Musique sacrée par Philippe Herreweghe : rééditions de la dernière décennie
Johann Sebastian Bach (1685-1750) : Messe en si BWV 232. Joseph Haydn (1732-1809) : La Création Hob. XXI :2 ; Les Saisons Hob. XXI :3. Ludwig van Beethoven (1770-1827) : Missa solemnis op. 123. Antonín Dvořák (1841-1904) : Stabat Mater op. 58 ; Requiem op. 89. Anton Bruckner (1824-1896) : Messe n° 2 en fa mineur ; Te Deum. Solistes divers ; Collegium Vocale Gent ; Orchestre des Champs-Elysées ; Royal Flemish Phihlarmonic ; Antwerp Symphony Orchestra, direction Philippe Herreweghe. 2011-2019. Notice en français, en anglais, en allemand et en néerlandais. 620’00’’. Un coffret PHI de 11 CD LPH042.
Excellente initiative de regrouper dans un coffret à prix doux huit partitions de musique sacrée, jouées sur instruments d’époque et gravées en plusieurs lieux par Philippe Herreweghe à la tête de ses forces complices, et de retrouver ainsi les splendeurs du Collegium Vocale Gent, dont les prestations sont toujours remarquables. Passage obligé par Bach, pour commencer, dans la Jesus-Christus-Kirche, à Berlin-Dalhem, du 14 au 17 mai 2011, avec une troisième Messe en si, après celles de 1988 pour Virgin et de 1996 pour Harmonia Mundi. La première avait marqué la discographie en raison de sa clarté vitale et de son intelligence architecturale, ainsi que par la prestation qualitative des solistes, au sein desquels figuraient Barbara Schlick et, déjà, la basse Peter Kooij ; ce dernier sera présent dans les trois versions, avec la même aisance. Dans la version de 2011, on retrouve le même côté lumineux, humain, serein, voire contemplatif, que le chef imprime à l’ensemble, à travers un discours expressif que les chœurs, superlatifs, servent à merveille. Avec une excellente équipe de solistes, composée de Dorothee Mields, Hanna Blazikova, Damien Guillon, Thomas Hobbs et Kooij déjà cité.

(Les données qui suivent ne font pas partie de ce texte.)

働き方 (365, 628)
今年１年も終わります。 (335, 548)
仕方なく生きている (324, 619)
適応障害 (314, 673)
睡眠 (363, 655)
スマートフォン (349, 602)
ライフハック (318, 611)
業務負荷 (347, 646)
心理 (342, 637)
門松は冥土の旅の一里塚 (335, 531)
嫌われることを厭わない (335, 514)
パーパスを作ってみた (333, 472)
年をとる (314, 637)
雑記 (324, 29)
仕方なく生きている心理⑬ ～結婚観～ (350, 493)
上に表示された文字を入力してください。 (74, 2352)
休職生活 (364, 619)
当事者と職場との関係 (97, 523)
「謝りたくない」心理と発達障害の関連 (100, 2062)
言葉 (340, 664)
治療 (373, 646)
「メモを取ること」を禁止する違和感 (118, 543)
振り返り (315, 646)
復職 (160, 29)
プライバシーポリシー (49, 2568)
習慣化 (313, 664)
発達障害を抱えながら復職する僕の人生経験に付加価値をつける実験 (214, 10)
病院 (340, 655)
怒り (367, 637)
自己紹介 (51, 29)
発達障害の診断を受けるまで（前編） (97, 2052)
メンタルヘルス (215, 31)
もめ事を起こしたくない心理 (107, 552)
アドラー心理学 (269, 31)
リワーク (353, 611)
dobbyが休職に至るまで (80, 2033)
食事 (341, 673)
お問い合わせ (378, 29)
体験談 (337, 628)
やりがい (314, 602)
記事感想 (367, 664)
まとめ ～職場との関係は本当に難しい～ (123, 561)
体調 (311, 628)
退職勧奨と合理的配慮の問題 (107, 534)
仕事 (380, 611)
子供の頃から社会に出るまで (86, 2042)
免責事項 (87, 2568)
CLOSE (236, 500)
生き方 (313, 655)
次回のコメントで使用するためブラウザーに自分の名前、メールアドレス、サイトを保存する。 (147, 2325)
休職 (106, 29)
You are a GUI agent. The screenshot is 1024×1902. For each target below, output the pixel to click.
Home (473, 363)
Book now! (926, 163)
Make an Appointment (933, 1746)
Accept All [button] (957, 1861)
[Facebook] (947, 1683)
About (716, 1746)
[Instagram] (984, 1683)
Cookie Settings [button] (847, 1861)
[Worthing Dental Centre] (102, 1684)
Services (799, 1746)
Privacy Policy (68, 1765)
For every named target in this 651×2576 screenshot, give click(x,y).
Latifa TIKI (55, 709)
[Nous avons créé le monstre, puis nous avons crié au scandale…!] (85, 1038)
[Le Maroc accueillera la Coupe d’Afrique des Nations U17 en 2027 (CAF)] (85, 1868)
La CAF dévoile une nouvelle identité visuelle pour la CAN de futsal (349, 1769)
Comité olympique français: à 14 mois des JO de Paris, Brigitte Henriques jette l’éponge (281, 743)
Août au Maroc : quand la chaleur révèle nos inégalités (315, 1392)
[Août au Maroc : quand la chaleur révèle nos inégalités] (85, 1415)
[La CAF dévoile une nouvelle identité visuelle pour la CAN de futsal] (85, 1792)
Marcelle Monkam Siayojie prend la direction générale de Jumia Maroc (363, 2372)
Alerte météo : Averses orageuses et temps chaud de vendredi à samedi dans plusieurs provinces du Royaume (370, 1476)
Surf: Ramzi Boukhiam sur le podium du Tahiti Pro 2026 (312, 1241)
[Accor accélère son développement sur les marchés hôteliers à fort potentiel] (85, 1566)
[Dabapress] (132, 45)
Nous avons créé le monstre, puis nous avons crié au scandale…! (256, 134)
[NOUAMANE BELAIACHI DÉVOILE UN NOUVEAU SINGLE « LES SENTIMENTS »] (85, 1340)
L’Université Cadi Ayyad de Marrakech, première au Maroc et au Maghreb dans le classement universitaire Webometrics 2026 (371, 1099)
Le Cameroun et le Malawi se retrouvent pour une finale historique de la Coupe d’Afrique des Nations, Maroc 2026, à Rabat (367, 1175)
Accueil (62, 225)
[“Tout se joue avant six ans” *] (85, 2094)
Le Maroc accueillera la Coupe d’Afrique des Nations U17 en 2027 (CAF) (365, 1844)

Ce Bach est de haut niveau, comme le sont tout autant les deux oratorios de Haydn, abordés pour la première fois au disque par Herreweghe, La Création, à Bruges et à Anvers, en novembre 2011 et avril 2012, Les Saisons, à Anvers, en avril 2014. La conception est, elle aussi, lumineuse (une constante chez le chef) dans une Création colorée à souhait, qui illustre aussi bien l’apparition de la nature que l’ordre divin. Le tout défile dans un contexte allégé mais engagé, traversé par une ferveur tonique, distillée par des chœurs harmonieux, un Orchestre des Champs-Elysées en grande forme, et les voix aux accents caressants de Christina Landshamer, Maximilian Schmitt et Rudolf Rosen. On adhère sans réserve. Les Saisons méritent les mêmes éloges. Le 18 décembre 2014, Ayrton Desimpelaere écrivait à leur sujet, dans les colonnes de Crescendo, qu’il s’agit d’une succession de tableaux que Philippe Herreweghe domine avec assurance et intelligence. Chaque soliste possède le registre et le timbre adéquats pour une interprétation juste. (…) L’Orchestre des Champs-Elysées propose une lecture brillante voire éclatante. (…) Mais la richesse réside ici dans l’intonation parfaite du chœur. (…) L’ensemble offre un résultat d’une homogénéité remarquable. La soprano et le ténor sont les mêmes que pour La Création, mais la basse Florian Boesch remplace Rudolf Rosen. Ces superbes œuvres de Haydn, toutes deux Joker de Crescendo, pourraient justifier à elles seules l’acquisition du coffret.
Le monument qu’est la Missa solemnis de Beethoven est une gravure réalisée en Autriche, à Innsbruck, en avril 2013. C’est la deuxième fois pour Herreweghe, après celle de 2010 pour Harmonia Mundi, chaque fois avec son fidèle Collegium Vocale Gent et l’Orchestre des Champs-Elysées, mais avec des solistes différents. Une fois de plus, l’accent est mis sur l’humanité du propos, qui révèle un travail soigné sur la couleur, une fluidité qui fouille les détails instrumentaux, et une expressivité décantée. Le tout servi, une fois de plus, par un chœur à la prestation maximale, et des solistes sans reproches (Marlis Petersen, Gerhild Romberger, Benjamin Hulett et David Wilson-Johnson).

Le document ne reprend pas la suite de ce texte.